Stored records
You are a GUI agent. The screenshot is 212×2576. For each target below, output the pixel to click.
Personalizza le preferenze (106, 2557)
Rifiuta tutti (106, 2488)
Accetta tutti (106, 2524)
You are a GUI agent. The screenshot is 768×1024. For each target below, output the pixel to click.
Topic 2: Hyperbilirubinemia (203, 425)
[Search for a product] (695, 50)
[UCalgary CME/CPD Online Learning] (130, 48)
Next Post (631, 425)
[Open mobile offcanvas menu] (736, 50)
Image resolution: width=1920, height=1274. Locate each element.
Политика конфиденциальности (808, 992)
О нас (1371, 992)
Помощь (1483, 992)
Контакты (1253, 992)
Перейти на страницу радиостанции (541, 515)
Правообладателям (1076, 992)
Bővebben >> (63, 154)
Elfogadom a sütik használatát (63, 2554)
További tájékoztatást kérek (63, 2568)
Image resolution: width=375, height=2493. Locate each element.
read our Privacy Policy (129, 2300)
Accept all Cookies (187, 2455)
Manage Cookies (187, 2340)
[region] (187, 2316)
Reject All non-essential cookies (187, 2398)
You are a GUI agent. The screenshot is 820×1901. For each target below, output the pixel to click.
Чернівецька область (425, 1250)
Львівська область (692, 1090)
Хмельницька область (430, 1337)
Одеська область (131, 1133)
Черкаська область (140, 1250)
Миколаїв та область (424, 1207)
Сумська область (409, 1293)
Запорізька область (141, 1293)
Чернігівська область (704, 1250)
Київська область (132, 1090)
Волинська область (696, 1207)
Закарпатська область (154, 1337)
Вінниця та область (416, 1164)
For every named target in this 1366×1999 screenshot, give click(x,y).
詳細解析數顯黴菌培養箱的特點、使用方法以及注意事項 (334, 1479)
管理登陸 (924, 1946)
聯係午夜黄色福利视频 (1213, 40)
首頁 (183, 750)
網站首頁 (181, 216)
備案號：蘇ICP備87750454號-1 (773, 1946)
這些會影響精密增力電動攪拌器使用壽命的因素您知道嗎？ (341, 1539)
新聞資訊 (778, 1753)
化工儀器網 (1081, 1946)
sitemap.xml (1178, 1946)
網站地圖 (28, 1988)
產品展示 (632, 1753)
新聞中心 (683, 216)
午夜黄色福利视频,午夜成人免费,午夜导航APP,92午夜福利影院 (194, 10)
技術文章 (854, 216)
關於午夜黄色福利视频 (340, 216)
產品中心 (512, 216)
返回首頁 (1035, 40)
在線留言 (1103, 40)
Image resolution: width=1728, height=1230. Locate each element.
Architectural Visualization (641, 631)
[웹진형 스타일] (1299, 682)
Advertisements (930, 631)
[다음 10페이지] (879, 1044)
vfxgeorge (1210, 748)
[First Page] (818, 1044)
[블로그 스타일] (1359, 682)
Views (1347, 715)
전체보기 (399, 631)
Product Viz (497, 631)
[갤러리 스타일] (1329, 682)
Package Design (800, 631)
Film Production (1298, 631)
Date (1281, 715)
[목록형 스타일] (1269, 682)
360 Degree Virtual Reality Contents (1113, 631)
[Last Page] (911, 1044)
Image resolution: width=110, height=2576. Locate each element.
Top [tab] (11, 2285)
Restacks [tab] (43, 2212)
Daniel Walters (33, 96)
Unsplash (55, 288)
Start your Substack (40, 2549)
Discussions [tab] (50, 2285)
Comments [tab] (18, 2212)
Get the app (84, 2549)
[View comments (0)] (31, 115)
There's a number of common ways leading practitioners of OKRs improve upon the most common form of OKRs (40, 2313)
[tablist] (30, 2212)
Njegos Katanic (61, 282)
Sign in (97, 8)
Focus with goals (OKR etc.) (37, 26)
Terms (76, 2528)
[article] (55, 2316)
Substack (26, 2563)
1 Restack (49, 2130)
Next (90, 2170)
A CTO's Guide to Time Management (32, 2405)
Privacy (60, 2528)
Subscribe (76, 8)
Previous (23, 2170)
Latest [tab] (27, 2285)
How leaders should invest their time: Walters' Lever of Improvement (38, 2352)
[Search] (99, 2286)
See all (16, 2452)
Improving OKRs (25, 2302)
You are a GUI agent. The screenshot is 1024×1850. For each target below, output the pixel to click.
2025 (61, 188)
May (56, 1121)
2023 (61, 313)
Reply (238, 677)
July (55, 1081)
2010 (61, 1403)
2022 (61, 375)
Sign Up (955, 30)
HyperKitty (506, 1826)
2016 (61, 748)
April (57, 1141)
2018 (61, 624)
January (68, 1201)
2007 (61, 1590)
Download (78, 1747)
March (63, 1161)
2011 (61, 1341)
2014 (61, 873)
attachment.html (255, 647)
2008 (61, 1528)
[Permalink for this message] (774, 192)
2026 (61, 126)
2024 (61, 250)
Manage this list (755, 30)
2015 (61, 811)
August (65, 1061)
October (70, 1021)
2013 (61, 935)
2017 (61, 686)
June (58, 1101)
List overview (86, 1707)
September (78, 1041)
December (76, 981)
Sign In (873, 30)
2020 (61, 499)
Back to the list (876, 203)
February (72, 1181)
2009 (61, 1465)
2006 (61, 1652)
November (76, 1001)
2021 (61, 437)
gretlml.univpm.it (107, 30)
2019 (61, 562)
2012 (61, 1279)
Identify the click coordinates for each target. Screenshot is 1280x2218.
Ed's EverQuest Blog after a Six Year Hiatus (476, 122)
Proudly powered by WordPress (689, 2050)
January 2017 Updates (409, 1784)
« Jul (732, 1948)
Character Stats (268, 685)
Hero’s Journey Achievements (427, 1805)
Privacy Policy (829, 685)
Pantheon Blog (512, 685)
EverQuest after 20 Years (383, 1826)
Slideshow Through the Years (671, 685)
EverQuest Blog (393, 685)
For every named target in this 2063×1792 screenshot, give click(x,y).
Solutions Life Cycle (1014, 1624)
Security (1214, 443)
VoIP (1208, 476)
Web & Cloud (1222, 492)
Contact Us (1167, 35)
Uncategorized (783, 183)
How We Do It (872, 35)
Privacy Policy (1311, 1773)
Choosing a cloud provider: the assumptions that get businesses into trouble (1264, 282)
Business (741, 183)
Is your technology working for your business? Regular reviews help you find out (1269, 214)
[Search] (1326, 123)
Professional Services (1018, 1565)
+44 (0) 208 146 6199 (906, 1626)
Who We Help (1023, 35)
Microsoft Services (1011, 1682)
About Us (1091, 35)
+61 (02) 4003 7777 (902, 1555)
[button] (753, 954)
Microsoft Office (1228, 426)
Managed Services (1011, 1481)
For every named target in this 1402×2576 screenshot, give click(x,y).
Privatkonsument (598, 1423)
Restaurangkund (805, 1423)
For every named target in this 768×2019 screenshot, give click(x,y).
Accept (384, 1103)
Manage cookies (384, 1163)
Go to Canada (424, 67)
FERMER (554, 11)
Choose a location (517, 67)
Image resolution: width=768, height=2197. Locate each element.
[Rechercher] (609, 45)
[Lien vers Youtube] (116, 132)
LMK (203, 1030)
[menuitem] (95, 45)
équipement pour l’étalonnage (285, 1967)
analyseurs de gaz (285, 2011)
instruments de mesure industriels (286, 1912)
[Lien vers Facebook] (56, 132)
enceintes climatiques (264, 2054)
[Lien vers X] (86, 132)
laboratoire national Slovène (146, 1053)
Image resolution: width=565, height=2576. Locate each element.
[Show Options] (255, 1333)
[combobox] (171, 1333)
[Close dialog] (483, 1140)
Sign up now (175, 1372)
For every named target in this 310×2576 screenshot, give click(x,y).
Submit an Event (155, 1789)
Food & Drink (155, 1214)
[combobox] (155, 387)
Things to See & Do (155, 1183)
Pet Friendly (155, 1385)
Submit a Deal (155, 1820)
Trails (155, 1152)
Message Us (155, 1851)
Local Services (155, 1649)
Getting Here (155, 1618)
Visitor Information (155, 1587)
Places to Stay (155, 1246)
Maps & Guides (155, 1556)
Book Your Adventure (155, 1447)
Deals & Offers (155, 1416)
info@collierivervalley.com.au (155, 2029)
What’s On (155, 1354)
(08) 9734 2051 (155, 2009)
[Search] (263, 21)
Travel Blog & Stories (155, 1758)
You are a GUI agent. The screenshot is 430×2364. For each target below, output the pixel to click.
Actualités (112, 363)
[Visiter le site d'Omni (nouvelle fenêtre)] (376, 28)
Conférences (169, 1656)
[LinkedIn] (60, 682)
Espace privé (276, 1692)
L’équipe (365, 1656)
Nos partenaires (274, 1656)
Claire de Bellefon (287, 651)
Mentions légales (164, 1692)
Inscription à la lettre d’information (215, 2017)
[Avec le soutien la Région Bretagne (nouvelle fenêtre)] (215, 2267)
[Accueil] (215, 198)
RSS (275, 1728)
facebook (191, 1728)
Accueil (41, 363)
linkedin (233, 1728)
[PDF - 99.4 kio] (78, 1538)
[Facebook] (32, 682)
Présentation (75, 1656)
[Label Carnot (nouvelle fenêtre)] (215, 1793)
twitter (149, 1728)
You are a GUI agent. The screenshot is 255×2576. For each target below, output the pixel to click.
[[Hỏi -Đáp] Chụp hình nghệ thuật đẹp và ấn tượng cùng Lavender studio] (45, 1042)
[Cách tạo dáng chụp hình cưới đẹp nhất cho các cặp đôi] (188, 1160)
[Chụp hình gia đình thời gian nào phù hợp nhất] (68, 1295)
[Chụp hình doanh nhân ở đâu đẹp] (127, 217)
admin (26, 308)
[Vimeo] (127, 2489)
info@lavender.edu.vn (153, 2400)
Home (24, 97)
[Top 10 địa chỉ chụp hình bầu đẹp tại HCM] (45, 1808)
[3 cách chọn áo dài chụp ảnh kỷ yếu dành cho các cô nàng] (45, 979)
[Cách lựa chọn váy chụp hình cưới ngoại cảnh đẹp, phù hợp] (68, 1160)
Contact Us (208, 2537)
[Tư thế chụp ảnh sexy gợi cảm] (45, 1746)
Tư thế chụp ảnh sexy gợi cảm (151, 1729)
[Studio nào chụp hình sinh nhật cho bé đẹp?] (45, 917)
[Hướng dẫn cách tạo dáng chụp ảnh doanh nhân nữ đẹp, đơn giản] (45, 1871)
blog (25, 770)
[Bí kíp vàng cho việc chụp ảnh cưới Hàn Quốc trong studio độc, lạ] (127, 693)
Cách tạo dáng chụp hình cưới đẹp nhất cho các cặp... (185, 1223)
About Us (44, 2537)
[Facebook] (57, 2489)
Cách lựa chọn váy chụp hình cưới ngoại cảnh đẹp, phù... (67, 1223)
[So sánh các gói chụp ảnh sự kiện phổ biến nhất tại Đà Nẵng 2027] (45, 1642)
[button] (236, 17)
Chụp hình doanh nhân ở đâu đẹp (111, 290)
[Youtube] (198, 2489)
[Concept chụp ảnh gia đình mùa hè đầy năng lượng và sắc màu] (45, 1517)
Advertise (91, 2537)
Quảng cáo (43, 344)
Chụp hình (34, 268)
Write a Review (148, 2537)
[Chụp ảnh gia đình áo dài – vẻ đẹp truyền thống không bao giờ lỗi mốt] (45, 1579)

#### [Instructions for the task]
The range runs from the line above containing "Mentions légales (164, 1692)" to the line containing "[3 cách chọn", inclusive. Restate those lines word for word and no others.

#### [Solution to the problem]
Mentions légales (164, 1692)
Inscription à la lettre d’information (215, 2017)
[Avec le soutien la Région Bretagne (nouvelle fenêtre)] (215, 2267)
[Accueil] (215, 198)
RSS (275, 1728)
facebook (191, 1728)
Accueil (41, 363)
linkedin (233, 1728)
[PDF - 99.4 kio] (78, 1538)
[Facebook] (32, 682)
Présentation (75, 1656)
[Label Carnot (nouvelle fenêtre)] (215, 1793)
twitter (149, 1728)
You are a GUI agent. The screenshot is 255×2576. For each target below, output the pixel to click.
[[Hỏi -Đáp] Chụp hình nghệ thuật đẹp và ấn tượng cùng Lavender studio] (45, 1042)
[Cách tạo dáng chụp hình cưới đẹp nhất cho các cặp đôi] (188, 1160)
[Chụp hình gia đình thời gian nào phù hợp nhất] (68, 1295)
[Chụp hình doanh nhân ở đâu đẹp] (127, 217)
admin (26, 308)
[Vimeo] (127, 2489)
info@lavender.edu.vn (153, 2400)
Home (24, 97)
[Top 10 địa chỉ chụp hình bầu đẹp tại HCM] (45, 1808)
[3 cách chọn áo dài chụp ảnh kỷ yếu dành cho các cô nàng] (45, 979)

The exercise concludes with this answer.